WHY I AM A DISCIPLE-AT-LARGE

“I give you a new commandment: love one another; as I have loved you, so you are to love one another. If there is this love among you, then all will know that you are my disciples.” (John 13:34-35).

How wonderful it is to be a disciple of the Christ! It means more than to be a pupil at the feet of the Master, for it means to be his follower in his work of love. To the Jews who had believed on him, Jesus said: “If you dwell within the revelation I have brought, you are indeed my disciples” (John 8:31). To be a disciple indeed, what a blessed relationship!

To be a disciple indeed might well involve being a disciple-at-large. By “at large” I mean ecumenical, and by that I mean being in the fellowship with all those who are in Christ, with no lines of brotherhood being drawn because of differences in interpretation.

I find this approach a bit confusing and embarrassing to my associates in all of discipledom. People like for things to come in neatly tied packages and with proper labels of identification. Most of us have a lot of pigeon-holes in our mental makeup, and we like for things to fit into their proper slot. Men and things that do not fit get in our way. Thinking is less complex and easier when everything fits. For it to be otherwise is like having pieces left over in a jigsaw puzzle.

So insistent are people for the stereotypes that they themselves will affix a label on the man that chooses to wear none. It is not that they mean harm by this always, but rather that they do not know how to think any other way. Everyone must be tagged with some sectarian label. They cannot see that it makes any sense otherwise. I myself have had some interesting experiences along this line, choosing as I do to be a disciple-at-large.

Born and bred as I was in the anti-instrumental wing of the Restoration Movement, I have for most of my years been easily identified as “Church of Christ”, a label I wore with little or no reluctance. But once I began to roam “at large” and discovered a greater brotherhood, I issued a disclaimer, insisting that the “Church of Christ” concept of fellowship is much too restricted. The loyal papers, meaning “Church of Christ” journals, announced that I had “gone to the Christian Church”, though some were less sure as to where I had gone, one announcement using the caption, Garrett is gone!

So well spread was the news that I had gone to the Christian Church a few years back, that when I returned from Illinois one summer to a lot of my old haunts I did not find one person that had not heard it. It became a source of both amazement and amusement to my wife and me. When we drove into the backwoods to see a sister who we supposed never got out of her neighborhood and hardly ever saw a brotherhood journal, my but they had to stick me in some classification, so I had to be “Church of Christ”. My wife remarked that it was all contradictory: one group charging that I had gone to the other, while the other group insisted that I belonged to the group I had “left”!
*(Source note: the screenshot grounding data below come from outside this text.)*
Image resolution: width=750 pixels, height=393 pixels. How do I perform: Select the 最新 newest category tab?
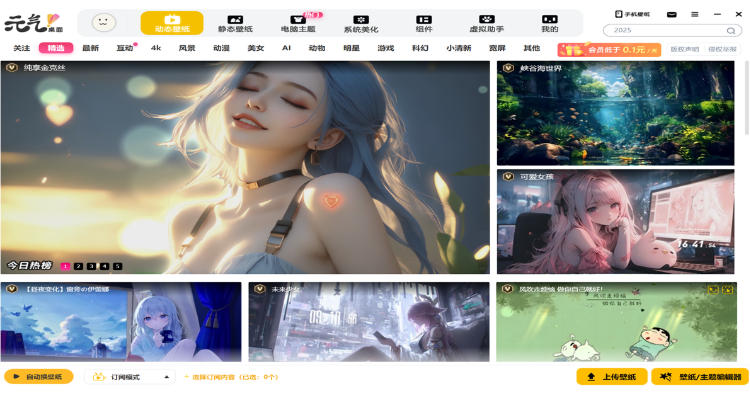pyautogui.click(x=90, y=48)
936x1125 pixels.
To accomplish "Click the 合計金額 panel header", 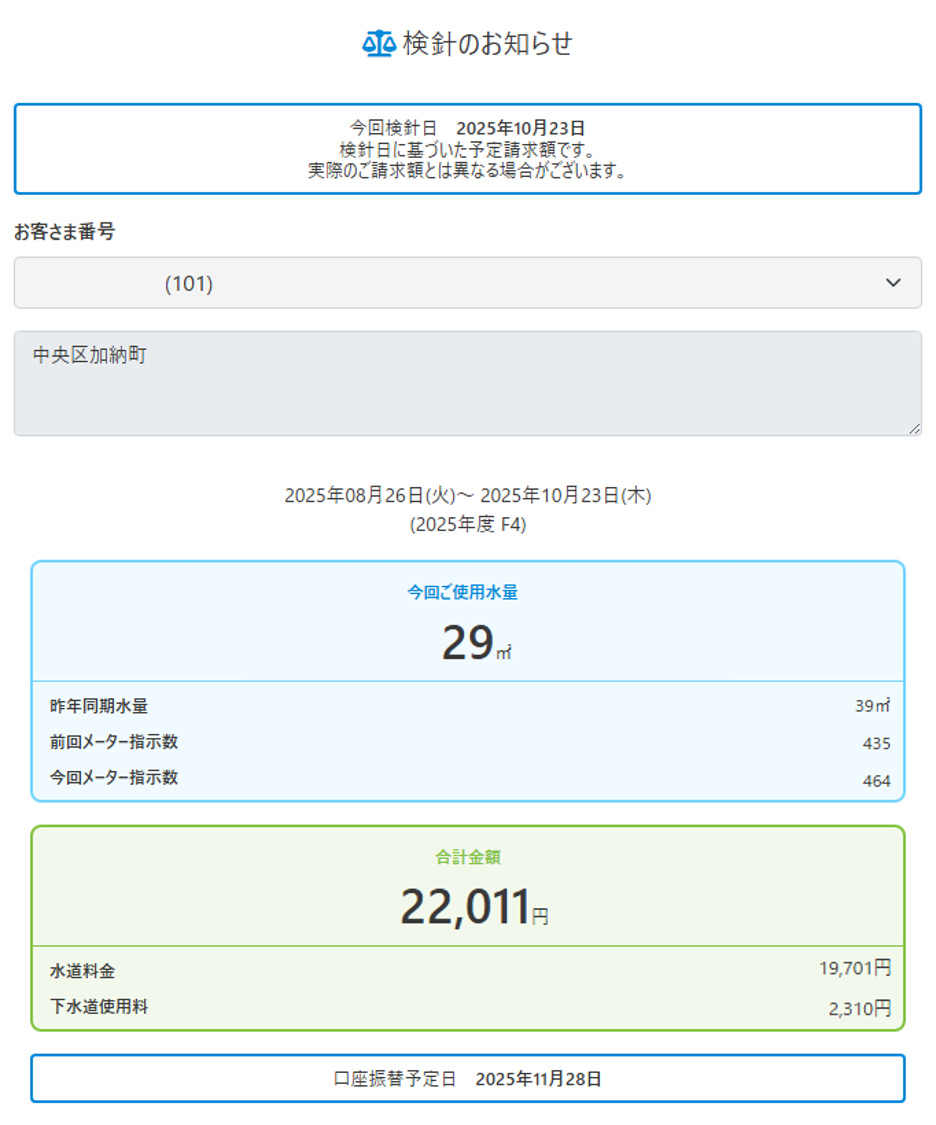I will [x=468, y=857].
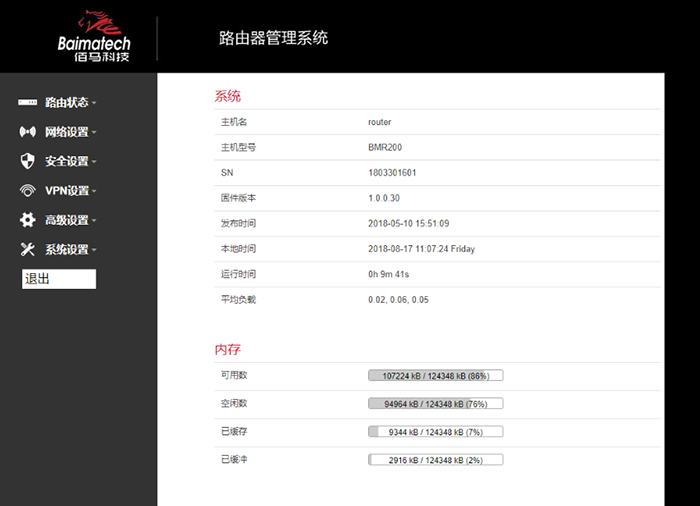The image size is (700, 506).
Task: Click the router icon beside 路由状态
Action: 28,102
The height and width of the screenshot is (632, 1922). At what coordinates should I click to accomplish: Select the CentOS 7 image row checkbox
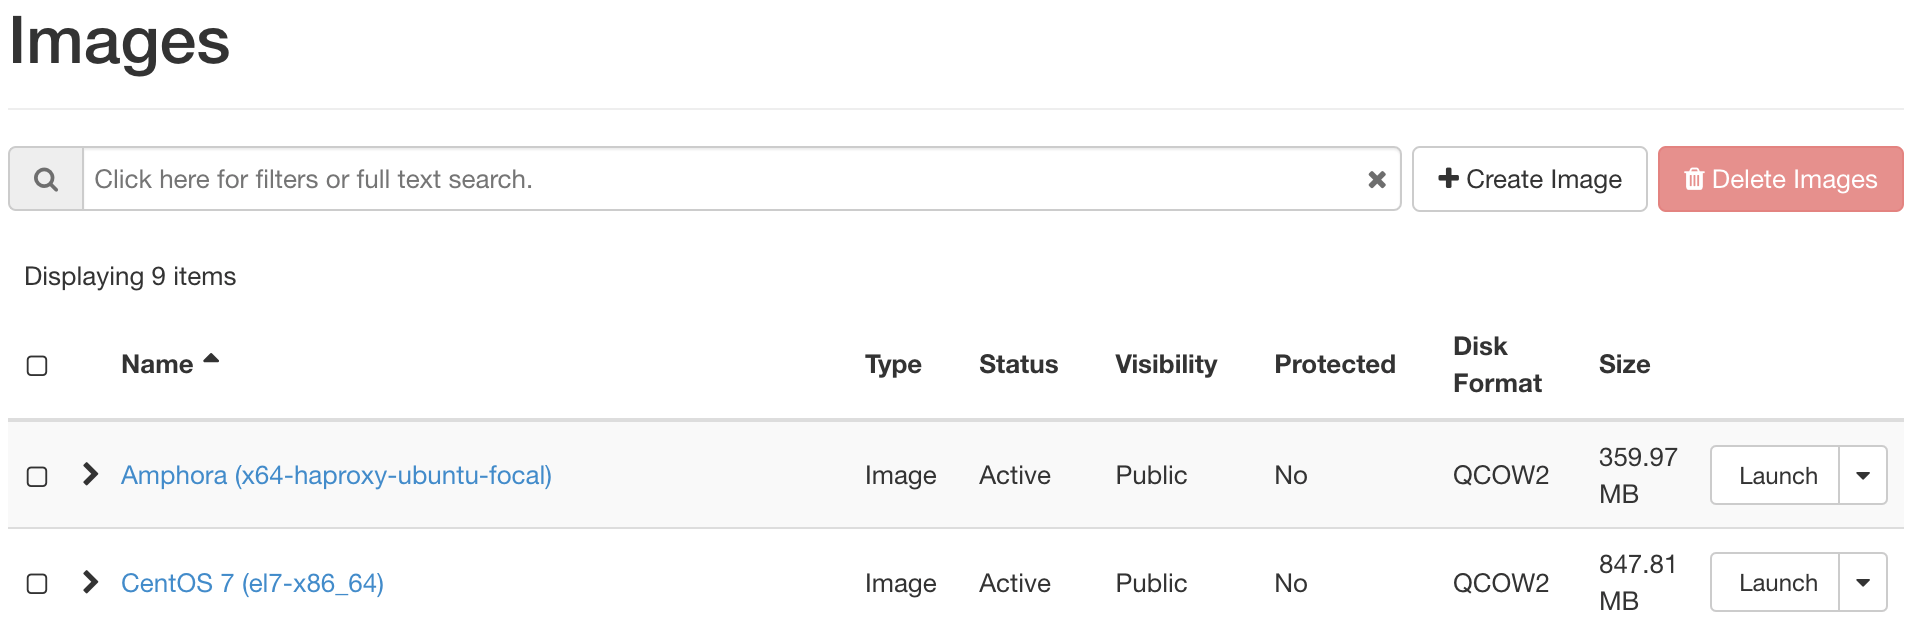(37, 583)
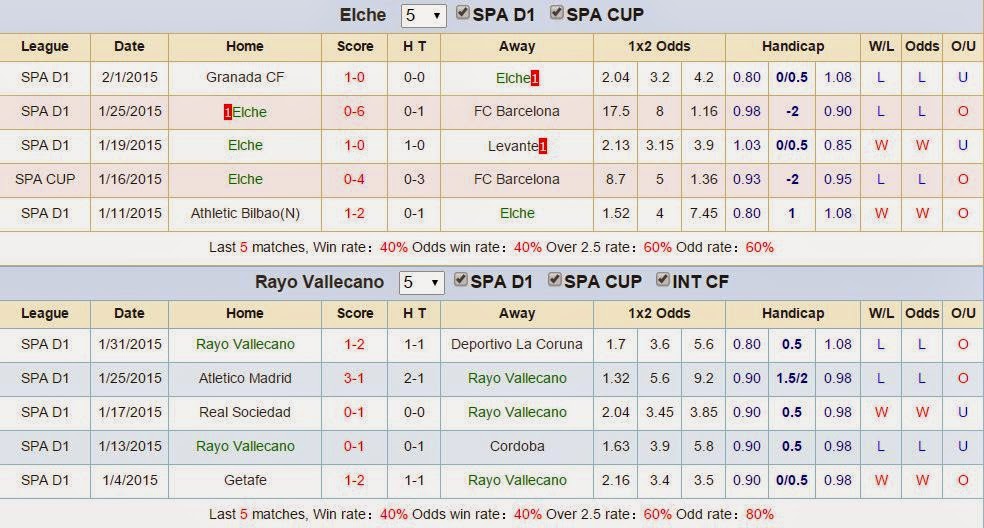The height and width of the screenshot is (528, 984).
Task: Click 0-6 score of Elche vs Barcelona
Action: 354,111
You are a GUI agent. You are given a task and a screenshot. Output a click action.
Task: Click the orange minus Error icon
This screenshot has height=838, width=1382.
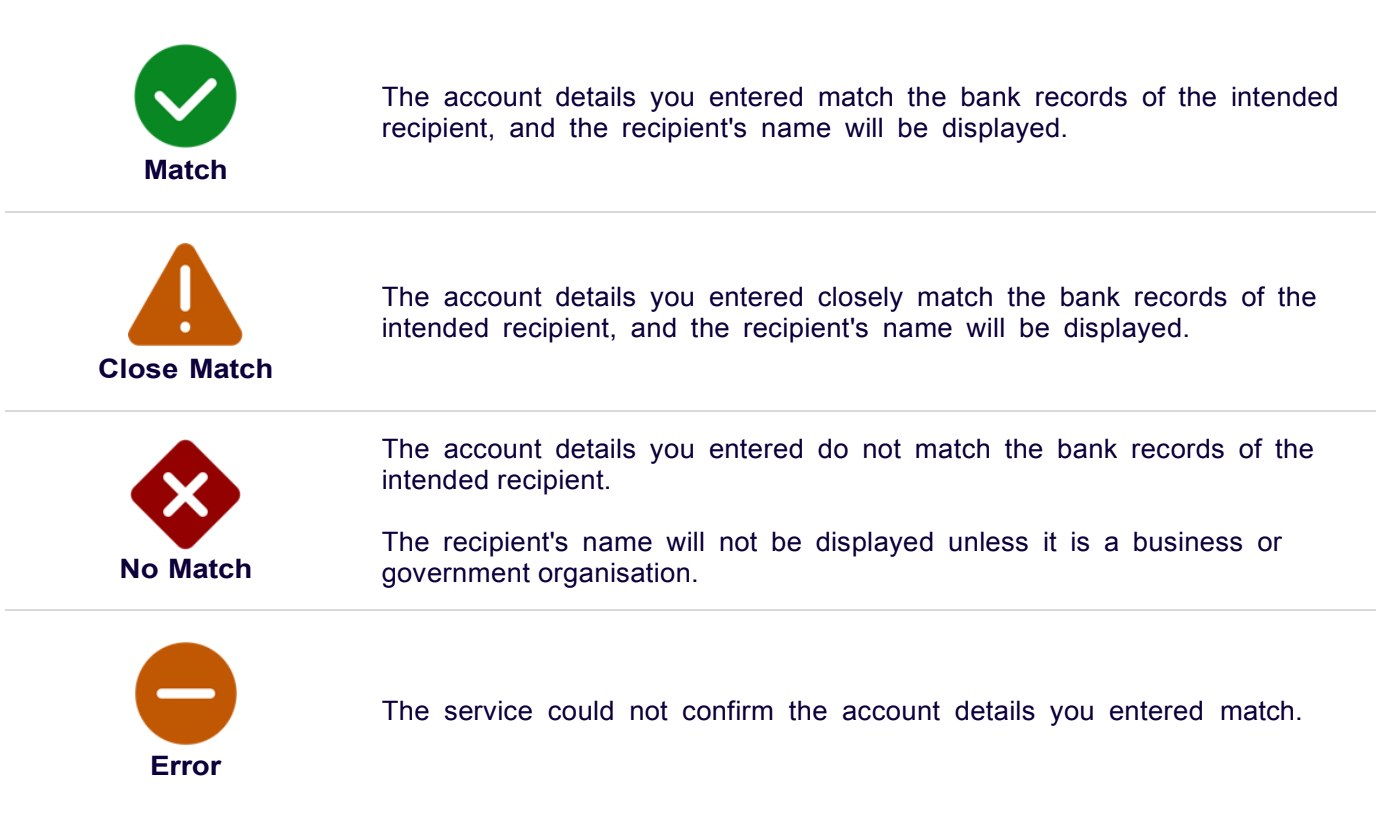point(185,693)
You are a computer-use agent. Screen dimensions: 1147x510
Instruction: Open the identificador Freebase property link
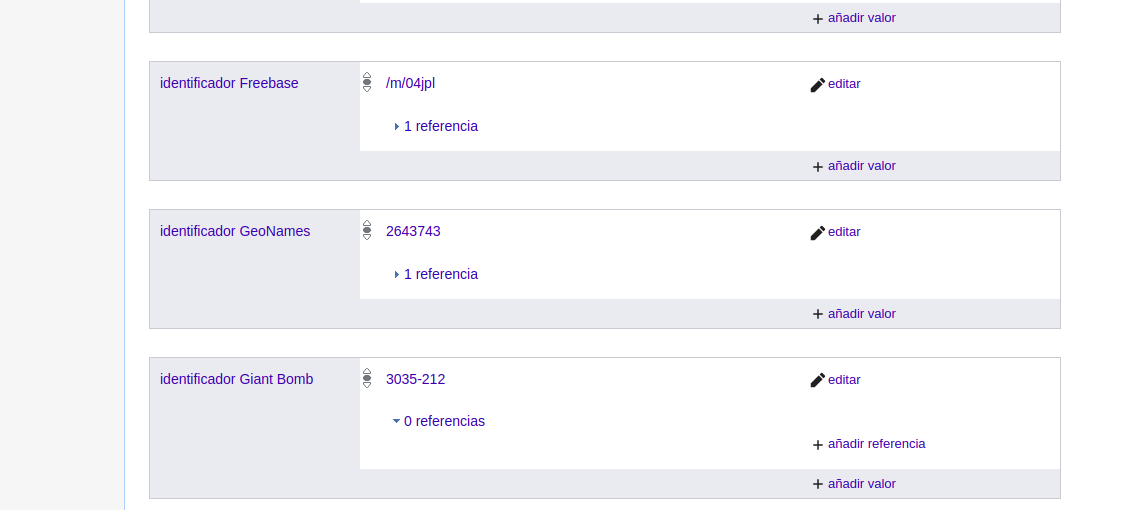point(229,83)
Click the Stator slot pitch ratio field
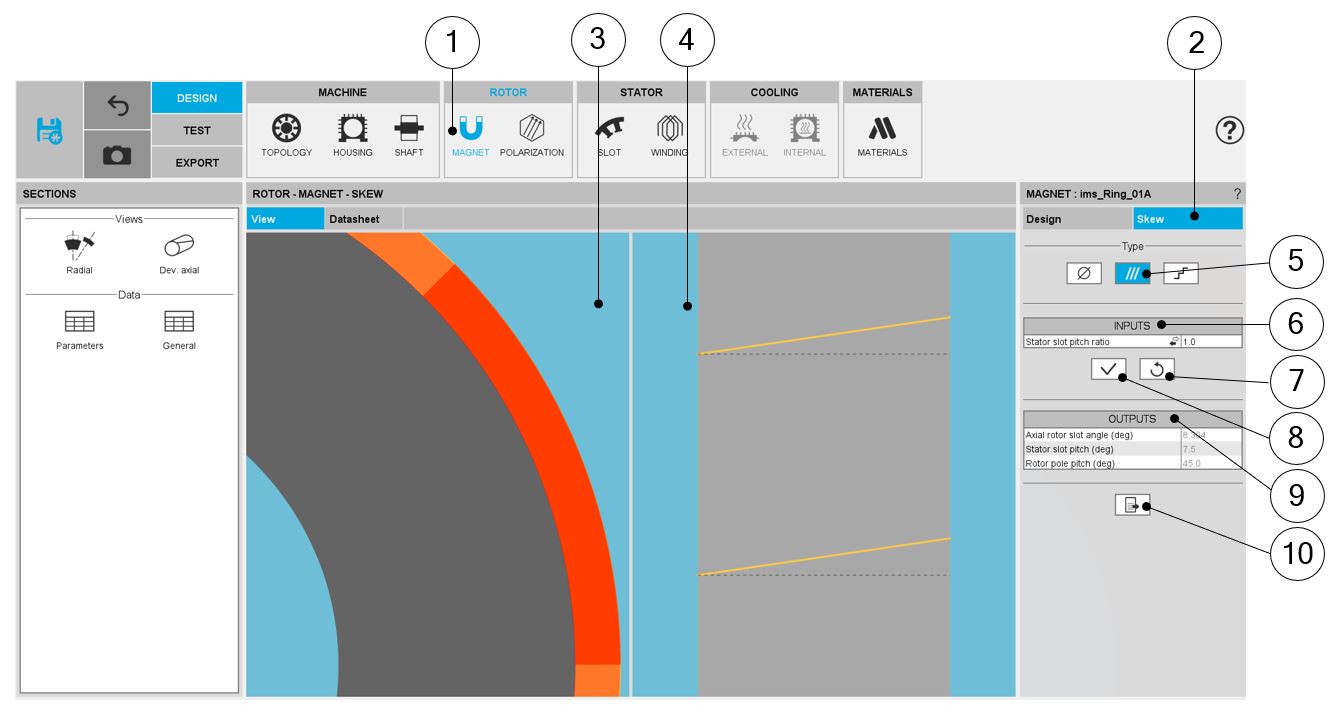The width and height of the screenshot is (1344, 723). click(x=1210, y=342)
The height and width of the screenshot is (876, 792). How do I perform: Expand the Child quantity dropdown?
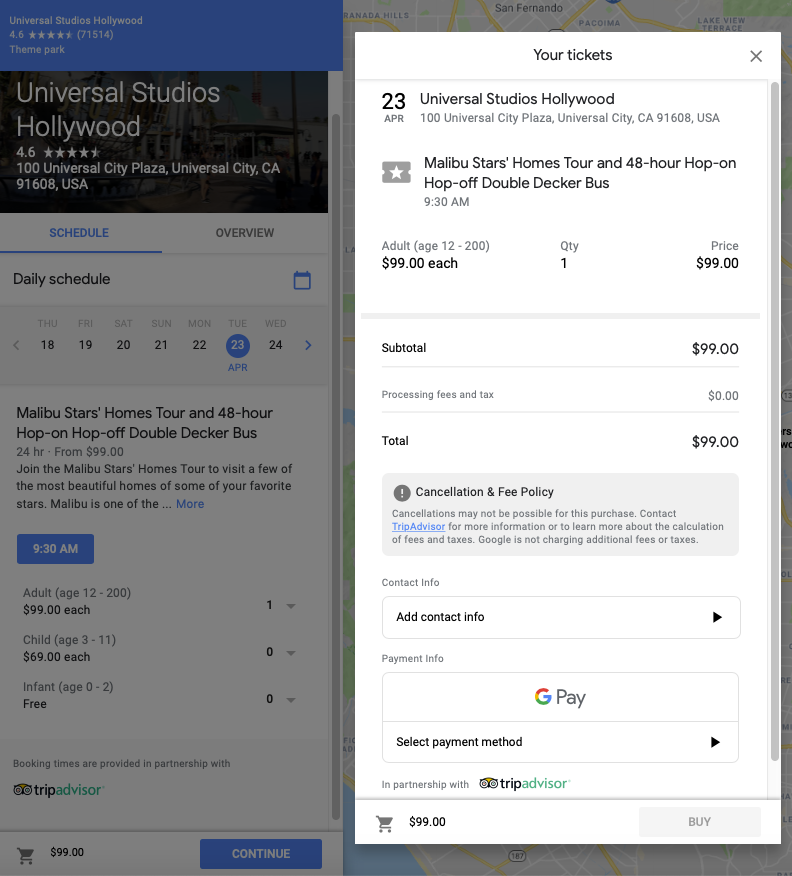tap(281, 652)
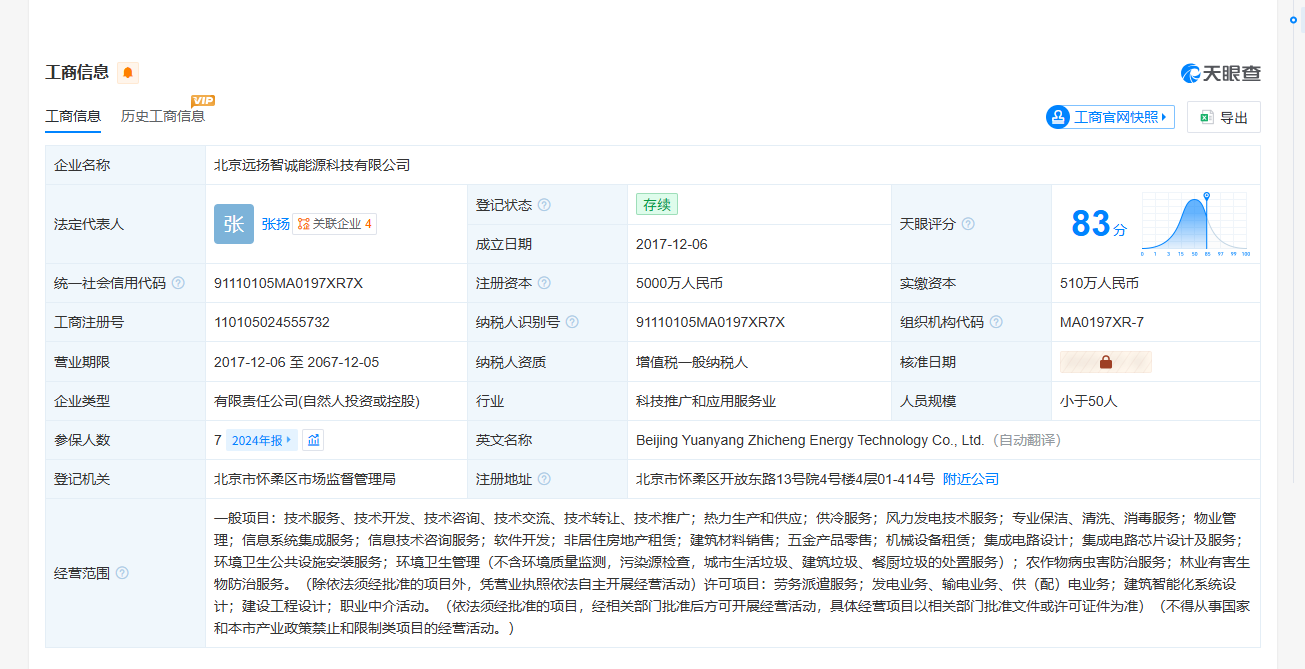Click help icon next to 纳税人识别号
Screen dimensions: 1305x669
coord(572,322)
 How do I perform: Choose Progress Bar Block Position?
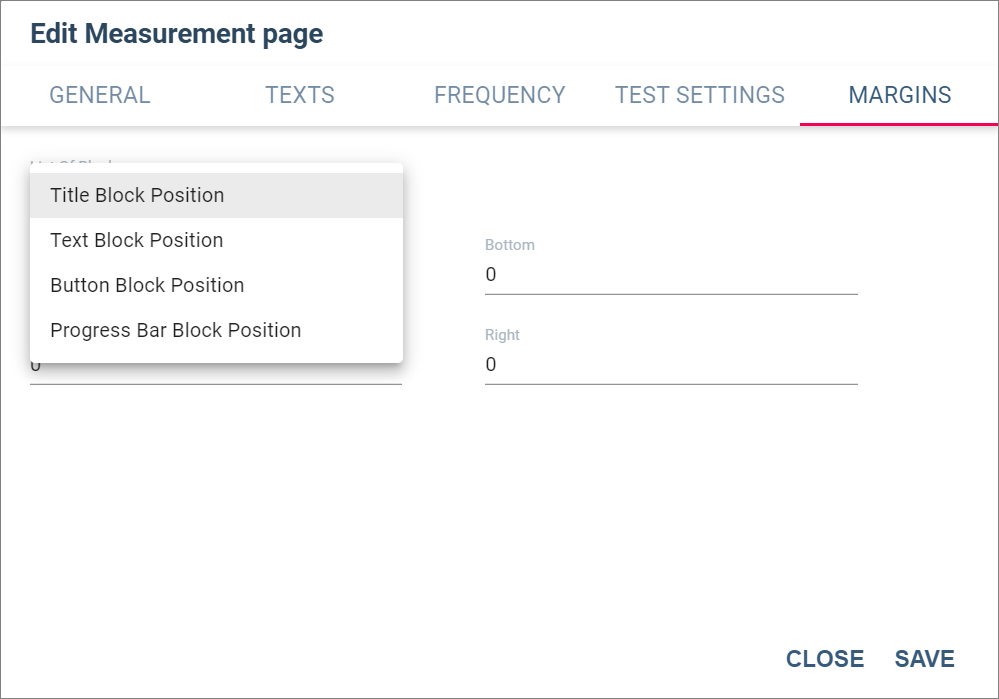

At least one brother, however, has clearly understood my position as a wife remarked with some assurance, “Well, here’s one old friend that will not have heard that you’ve apostatized to the Christian Church!” But sure enough she had! We hardly got into our visit with her before she said, “I hear you’ve gone to the Christian Church.” She must have wondered what a digressive preacher was doing coming to see her!

At this same time I was filling speaking engagements at a number of Christian Churches as well as Baptist, Methodist and others as opportunity afforded. It was this kind of behavior on my part that quite obviously set up the rumor that I had “gone” somewhere, for loyal gospel preachers simply do not do things like that. But the interesting point is this: these Christian Churches thought of me as “a Church of Christ man.” Even when I was professor at Bethany College I was never accepted as a “Disciple” in the International Convention sense. During my second year at Bethany I was invited to speak at the Memorial Christian Church, which is the only church of any kind in that little hamlet, and which incidentally has a sign that reads “Church of Christ”. On the printed programs that Lord’s Day I was introduced not merely as professor of philosophy at Bethany College, but as “a Church of Christ minister”.

My wife and I got a charge out of that, for I had made it a point to be simply a disciple of Christ, refusing to identify myself with any party within discipledom to the exclusion of others. Despite my efforts I was categorized. The good Bethany brethren were well aware that I had not joined the “Disciple” party, as the “Church of Christ” party had charged, disciple-at-large. I was at a unity gathering at the Disciples of Christ Historical Society a year or so ago where several groups of “Campbellites” had sensible and helpful discussions on fellowship and brotherhood, but they were mostly “Disciple” and “Independent”, though they were trying to get away from these labels and rightly so. During one of the sessions a professor from Cincinnati Bible Seminary looked across at me and said something like this: “Take brother Garrett there, for example. You can’t call him a ‘Disciple’ or an ‘Independent’, and I know for a fact that the ‘Church of Christ’ won’t claim him. And yet he accepts all of us as his brothers. What is he if he is not simply a disciple-at-large, as he puts it? While he fully accepts all of us, none of us seem to be able to fully accept him since he does not identify himself with any of us. Maybe we need to be like he is.”

One thing is certain about all this: if one does not line up with a party and be a party man, he will never be accepted by that party. Moreover, he should not expect to be. Logic is against one who would have it any other way. If one is a free man, he cannot expect the treatment of a party man. Parties would lose their reason for existing if it were any other way. A party can tolerate anything except a free man, whether it be grain storage scandals or a total collapse of personal integrity. Things can be patched up or overlooked so long as one is loyal to the party, but once a man behaves as one who might have a liberated mind, he must be cut off at once, regardless of any intellectual excellence or personal magnanimity he might have.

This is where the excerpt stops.